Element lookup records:
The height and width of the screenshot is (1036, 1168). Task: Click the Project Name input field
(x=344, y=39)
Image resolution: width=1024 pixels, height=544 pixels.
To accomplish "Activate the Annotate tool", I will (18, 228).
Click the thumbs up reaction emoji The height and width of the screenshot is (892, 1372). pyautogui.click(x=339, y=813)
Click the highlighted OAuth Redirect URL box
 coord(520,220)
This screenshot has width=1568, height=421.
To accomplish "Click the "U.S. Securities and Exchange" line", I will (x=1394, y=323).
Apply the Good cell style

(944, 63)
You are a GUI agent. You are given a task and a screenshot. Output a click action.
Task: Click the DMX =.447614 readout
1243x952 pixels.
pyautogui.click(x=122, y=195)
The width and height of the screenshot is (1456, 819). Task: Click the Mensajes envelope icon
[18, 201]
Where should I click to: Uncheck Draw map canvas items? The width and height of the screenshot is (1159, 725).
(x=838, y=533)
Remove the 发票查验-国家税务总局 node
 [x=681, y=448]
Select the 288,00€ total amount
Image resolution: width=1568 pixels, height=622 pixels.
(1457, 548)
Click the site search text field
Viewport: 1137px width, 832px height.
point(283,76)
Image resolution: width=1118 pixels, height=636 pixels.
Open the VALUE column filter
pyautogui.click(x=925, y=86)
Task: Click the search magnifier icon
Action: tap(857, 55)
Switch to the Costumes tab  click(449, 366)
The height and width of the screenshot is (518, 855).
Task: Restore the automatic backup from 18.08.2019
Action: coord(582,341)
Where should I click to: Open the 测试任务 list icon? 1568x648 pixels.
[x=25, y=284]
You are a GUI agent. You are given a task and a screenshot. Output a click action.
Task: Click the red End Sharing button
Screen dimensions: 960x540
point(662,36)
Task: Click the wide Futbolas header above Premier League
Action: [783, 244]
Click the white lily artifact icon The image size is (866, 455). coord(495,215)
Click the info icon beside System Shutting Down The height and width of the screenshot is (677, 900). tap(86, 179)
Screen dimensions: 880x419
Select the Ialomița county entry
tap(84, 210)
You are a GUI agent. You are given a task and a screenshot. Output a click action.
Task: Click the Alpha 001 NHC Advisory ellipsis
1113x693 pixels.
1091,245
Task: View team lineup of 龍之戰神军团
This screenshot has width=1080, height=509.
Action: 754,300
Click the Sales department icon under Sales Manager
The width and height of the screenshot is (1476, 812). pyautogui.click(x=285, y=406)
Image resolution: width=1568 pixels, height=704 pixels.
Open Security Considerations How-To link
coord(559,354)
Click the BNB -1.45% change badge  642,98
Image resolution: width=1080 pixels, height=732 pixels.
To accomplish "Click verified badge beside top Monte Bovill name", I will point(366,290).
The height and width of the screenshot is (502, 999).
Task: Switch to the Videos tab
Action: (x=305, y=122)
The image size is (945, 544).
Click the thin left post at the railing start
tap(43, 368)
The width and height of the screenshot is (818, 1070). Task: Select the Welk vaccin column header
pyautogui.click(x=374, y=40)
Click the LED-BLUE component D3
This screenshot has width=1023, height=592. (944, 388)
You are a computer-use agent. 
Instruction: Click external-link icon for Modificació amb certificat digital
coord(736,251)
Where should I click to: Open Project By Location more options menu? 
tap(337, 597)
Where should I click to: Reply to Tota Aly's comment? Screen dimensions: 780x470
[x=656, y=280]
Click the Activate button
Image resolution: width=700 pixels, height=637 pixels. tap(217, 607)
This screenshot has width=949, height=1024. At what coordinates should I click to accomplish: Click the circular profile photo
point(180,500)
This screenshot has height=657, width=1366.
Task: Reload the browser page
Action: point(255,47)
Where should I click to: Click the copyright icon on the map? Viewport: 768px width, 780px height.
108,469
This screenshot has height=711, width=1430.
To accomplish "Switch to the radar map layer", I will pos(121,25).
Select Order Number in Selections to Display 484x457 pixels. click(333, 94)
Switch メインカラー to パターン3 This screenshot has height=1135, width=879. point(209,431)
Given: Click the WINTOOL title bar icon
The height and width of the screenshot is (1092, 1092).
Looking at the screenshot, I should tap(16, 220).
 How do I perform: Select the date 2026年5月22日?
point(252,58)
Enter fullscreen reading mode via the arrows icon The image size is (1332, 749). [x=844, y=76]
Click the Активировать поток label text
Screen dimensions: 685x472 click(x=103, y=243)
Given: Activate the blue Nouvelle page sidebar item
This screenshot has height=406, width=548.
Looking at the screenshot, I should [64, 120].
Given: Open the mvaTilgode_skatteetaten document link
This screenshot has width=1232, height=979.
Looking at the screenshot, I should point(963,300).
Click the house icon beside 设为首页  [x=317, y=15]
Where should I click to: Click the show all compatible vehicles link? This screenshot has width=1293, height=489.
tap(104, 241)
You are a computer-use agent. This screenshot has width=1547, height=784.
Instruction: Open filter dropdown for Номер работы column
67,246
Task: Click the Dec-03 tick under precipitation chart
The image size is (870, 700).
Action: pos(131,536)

* _Stated exercise_:
Rewrite the records above, changing each "Where should I click to:" to "Where do I click to:" and leaving every other character as it is.

* _Result_:
The height and width of the screenshot is (1036, 1168). Task: Click the Project Name input field
(x=344, y=39)
Image resolution: width=1024 pixels, height=544 pixels.
To accomplish "Activate the Annotate tool", I will (18, 228).
Click the thumbs up reaction emoji The height and width of the screenshot is (892, 1372). pyautogui.click(x=339, y=813)
Click the highlighted OAuth Redirect URL box
 coord(520,220)
This screenshot has width=1568, height=421.
To accomplish "Click the "U.S. Securities and Exchange" line", I will (x=1394, y=323).
Apply the Good cell style

(944, 63)
You are a GUI agent. You are given a task and a screenshot. Output a click action.
Task: Click the DMX =.447614 readout
1243x952 pixels.
pyautogui.click(x=122, y=195)
The width and height of the screenshot is (1456, 819). Task: Click the Mensajes envelope icon
[18, 201]
Where do I click to: Uncheck Draw map canvas items? The width and height of the screenshot is (1159, 725).
(x=838, y=533)
Remove the 发票查验-国家税务总局 node
 [x=681, y=448]
Select the 288,00€ total amount
Image resolution: width=1568 pixels, height=622 pixels.
(1457, 548)
Click the site search text field
Viewport: 1137px width, 832px height.
point(283,76)
Image resolution: width=1118 pixels, height=636 pixels.
Open the VALUE column filter
pyautogui.click(x=925, y=86)
Task: Click the search magnifier icon
Action: tap(857, 55)
Switch to the Costumes tab  click(449, 366)
The height and width of the screenshot is (518, 855).
Task: Restore the automatic backup from 18.08.2019
Action: coord(582,341)
Where do I click to: Open the 测试任务 list icon? 1568x648 pixels.
[x=25, y=284]
You are a GUI agent. You are given a task and a screenshot. Output a click action.
Task: Click the red End Sharing button
Screen dimensions: 960x540
point(662,36)
Task: Click the wide Futbolas header above Premier League
Action: [783, 244]
Click the white lily artifact icon The image size is (866, 455). coord(495,215)
Click the info icon beside System Shutting Down The height and width of the screenshot is (677, 900). tap(86, 179)
Screen dimensions: 880x419
Select the Ialomița county entry
tap(84, 210)
You are a GUI agent. You are given a task and a screenshot. Output a click action.
Task: Click the Alpha 001 NHC Advisory ellipsis
1113x693 pixels.
1091,245
Task: View team lineup of 龍之戰神军团
This screenshot has width=1080, height=509.
Action: 754,300
Click the Sales department icon under Sales Manager
The width and height of the screenshot is (1476, 812). pyautogui.click(x=285, y=406)
Image resolution: width=1568 pixels, height=704 pixels.
Open Security Considerations How-To link
coord(559,354)
Click the BNB -1.45% change badge  642,98
Image resolution: width=1080 pixels, height=732 pixels.
To accomplish "Click verified badge beside top Monte Bovill name", I will point(366,290).
The height and width of the screenshot is (502, 999).
Task: Switch to the Videos tab
Action: (x=305, y=122)
The image size is (945, 544).
Click the thin left post at the railing start
tap(43, 368)
The width and height of the screenshot is (818, 1070). Task: Select the Welk vaccin column header
pyautogui.click(x=374, y=40)
Click the LED-BLUE component D3
This screenshot has width=1023, height=592. (944, 388)
You are a computer-use agent. 
Instruction: Click external-link icon for Modificació amb certificat digital
coord(736,251)
Where do I click to: Open Project By Location more options menu? 
tap(337, 597)
Where do I click to: Reply to Tota Aly's comment? Screen dimensions: 780x470
[x=656, y=280]
Click the Activate button
Image resolution: width=700 pixels, height=637 pixels. tap(217, 607)
This screenshot has width=949, height=1024. At what coordinates should I click to accomplish: Click the circular profile photo
point(180,500)
This screenshot has height=657, width=1366.
Task: Reload the browser page
Action: point(255,47)
Where do I click to: Click the copyright icon on the map? Viewport: 768px width, 780px height.
108,469
This screenshot has height=711, width=1430.
To accomplish "Switch to the radar map layer", I will pos(121,25).
Select Order Number in Selections to Display 484x457 pixels. click(333, 94)
Switch メインカラー to パターン3 This screenshot has height=1135, width=879. point(209,431)
Given: Click the WINTOOL title bar icon
The height and width of the screenshot is (1092, 1092).
Looking at the screenshot, I should tap(16, 220).
 How do I perform: Select the date 2026年5月22日?
point(252,58)
Enter fullscreen reading mode via the arrows icon The image size is (1332, 749). [x=844, y=76]
Click the Активировать поток label text
Screen dimensions: 685x472 click(x=103, y=243)
Given: Activate the blue Nouvelle page sidebar item
This screenshot has height=406, width=548.
Looking at the screenshot, I should [64, 120].
Given: Open the mvaTilgode_skatteetaten document link
This screenshot has width=1232, height=979.
Looking at the screenshot, I should point(963,300).
Click the house icon beside 设为首页  [x=317, y=15]
Where do I click to: Click the show all compatible vehicles link? This screenshot has width=1293, height=489.
tap(104, 241)
You are a computer-use agent. This screenshot has width=1547, height=784.
Instruction: Open filter dropdown for Номер работы column
67,246
Task: Click the Dec-03 tick under precipitation chart
The image size is (870, 700).
Action: pos(131,536)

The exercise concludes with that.